## Исходный отрывок:
#####
Лидерство: Шесть исследований мировой стратегии — страница 75 из 98

Как и в середине 1960-х годов, когда Сингапур только появился, сегодня мир снова переживает период идеологической неопределенности в отношении того, как построить успешное общество. Свободная рыночная демократия, которая после распада Советского Союза провозгласила себя наиболее жизнеспособным устройством, одновременно сталкивается с альтернативными внешними моделями и снижением внутреннего доверия. Другие общественные механизмы заявляют о себе как о более эффективных в плане обеспечения экономического роста и социальной гармонии. Преобразование Сингапура под руководством Ли обошло эту борьбу стороной. Он избегал жестких догм, которые он осуждал как "домашние теории". Скорее, он разработал то, что, по его мнению, было сингапурской исключительностью.
#####
## Состав данных:
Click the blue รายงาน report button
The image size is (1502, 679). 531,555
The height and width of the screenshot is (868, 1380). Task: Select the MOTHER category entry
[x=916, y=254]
#####
## Задача A:
Процитируйте слово в слово отрывок о Сингапуре от "Как и в середине" до "было сингапурской исключительностью.".
## Задача B:
Продолжите отрывок о Сингапуре, начав сразу после его последнего предложения.

## Письменный ответ A:
Как и в середине 1960-х годов, когда Сингапур только появился, сегодня мир снова переживает период идеологической неопределенности в отношении того, как построить успешное общество. Свободная рыночная демократия, которая после распада Советского Союза провозгласила себя наиболее жизнеспособным устройством, одновременно сталкивается с альтернативными внешними моделями и снижением внутреннего доверия. Другие общественные механизмы заявляют о себе как о более эффективных в плане обеспечения экономического роста и социальной гармонии. Преобразование Сингапура под руководством Ли обошло эту борьбу стороной. Он избегал жестких догм, которые он осуждал как "домашние теории". Скорее, он разработал то, что, по его мнению, было сингапурской исключительностью.

## Письменный ответ B:
Ли был неутомимым импровизатором, а не теоретиком государственного управления. Он принимал политику, которая, по его мнению, имела шанс сработать, и пересматривал ее, если видел, что это не так. Он постоянно экспериментировал, заимствуя идеи у других стран и пытаясь учиться на их ошибках. Тем не менее, он следил за тем, чтобы его никогда не завораживал пример других; скорее, Сингапур должен был постоянно спрашивать себя, достигает ли он целей, навязанных его уникальной географией и достигаемых его особым демографическим составом. Как он сам говорил: "Я никогда не был пленником какой-либо теории. Мною руководили разум и реальность. Кислотный тест, который я применял к каждой теории или науке, был: «Будет ли это работать?». Возможно, Ква Геок Чу научил его изречению Александра Поупа: «О формах правления пусть спорят дураки; что лучше всего управляется, то и лучше».

Ли одновременно основал нацию и заложил модель государства. В категориях, установленных во Введении, он был и пророком, и государственным деятелем. Он создал нацию, а затем постарался создать стимулы для развития своего государства за счет исключительных результатов в развивающемся будущем. Ли преуспел в институционализации творческого процесса. Будет ли он адаптирован к меняющимся представлениям о человеческом достоинстве?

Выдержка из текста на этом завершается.